Hélène et autres Femme(s) de l’ombre
Par Laura Benedetti
Ingrid Levavasseur fait partie de ces mères qui élève seule ses deux enfants. Ancienne figure du mouvement social des « gilets jaunes », elle a milité pour des conditions de travail dignes plaidant la cause des femmes célibataires « exclues du champ social par le fait d’élever seule leurs enfants. »*
Elle a suscité un moment de bascule dans la prise de conscience collective et politique de la place des familles monoparentales, dont Libération, dans un article paru le 14 mars dernier, chiffrait à 82% la représentation des mères isolées de ces foyers. Particulièrement touchée par la précarité, qui ne cesse de se creuser en Corse, Hélène De Guillebon, une femme, une mère, qui a une importance.

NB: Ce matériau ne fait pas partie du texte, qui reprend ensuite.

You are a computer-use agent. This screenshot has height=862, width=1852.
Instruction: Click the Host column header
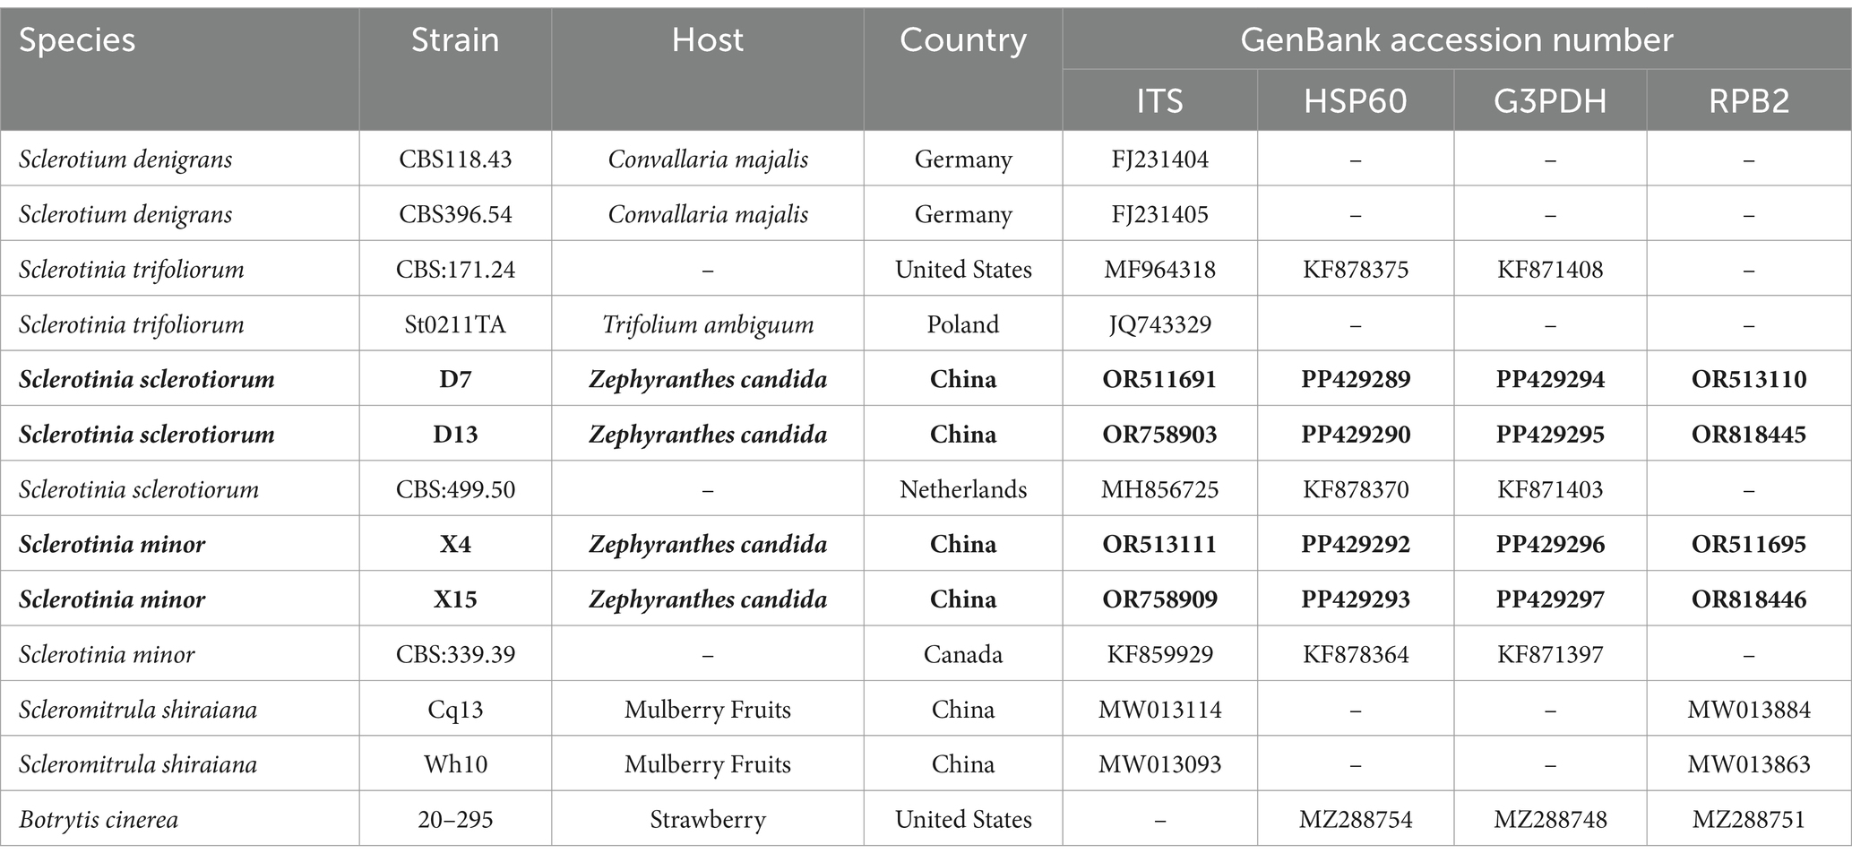tap(708, 40)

Grâce à elle, une association dédiée au « Secours » des mamans désemparées, et encore trop invisibilisées, a vu le jour en tout début d’année. L’importance est de mise, mettre en lumière la réalité pour laquelle elle s’engage à leurs côtés. Étroitement et, jusque-là, dans l’ombre.
Au plus près des mamans
À ces « mères courage », comme les a nommées le président Macron suite au cri porté par Ingrid Levavasseur – au moment des « gilets jaunes » – et bien, souvent, le courage ne leur suffit pas pour éviter de se prendre de plein fouet l’inflation et le manque d’aides spécifiques pour améliorer leur quotidien. Gabriel Attal, le Premier ministre, a ouvert une toute petite porte à ses grandes oubliées, lors de sa déclaration de politique générale. Lui-même, élevé par une mère solo, il a chargé la députée Fanta Berete et le sénateur Xavier Iacovelli de penser une palette de dispositions d’ici fin juillet 2024, en vue d’une proposition de loi pour « lutter contre la précarité » de ces familles. D’ici à ce qu’un texte soit adopté pour améliorer leur quotidien, Hélène perçoit l’urgence actuelle, notamment à travers une plateforme d’écoute dédiée à la souffrance de ces familles, dont elle est accompagnante. Le nombre de familles monoparentales en Corse, pas évidentes à chiffrer car plus invisibilisées par le fait de la proximité des individus sur l’île et le tabou qu’elles engendrent, est loin d’être épargnée par ce contexte. Face à cela, Hélène s’est dit qu’il fallait absolument agir concrètement en soutien à ces mères solos confrontées à une grande vulnérabilité : « En Corse on est pudique, on cache ses problèmes personnels, on évite d’en parler et il n’y a plus la famille nombreuse d’antan pour épauler la femme seule. Alors on se confie davantage sur les réseaux sociaux : beaucoup de partages de mamans seules qui avouent se nourrir d’un croûton de pain pendant que leurs enfants, heureusement, profitent de la cantine scolaire. », nous dit Hélène. Et, poursuit : « Le constat est unanime aujourd’hui : ce sont les femmes, les mamans seules qui sont le plus touchées par la précarité. Lorsqu’une femme est abandonnée parce qu’elle est enceinte ou parce que le couple n’est pas stable, éphémère, c’est le plus souvent la femme qui doit brutalement faire face au quotidien : loyer à payer, frais pour les enfants, voiture à réparer et… frigidaire à remplir. Mais il faut tenir le temps que les aides de l’État se mettent en place, il faut tenir moralement vis à vis de l’entourage et parfois il faut se résigner à avorter car on n’arrivera pas à assumer un enfant de plus. » Les inégalités des femmes sont à ce titre bien présentes.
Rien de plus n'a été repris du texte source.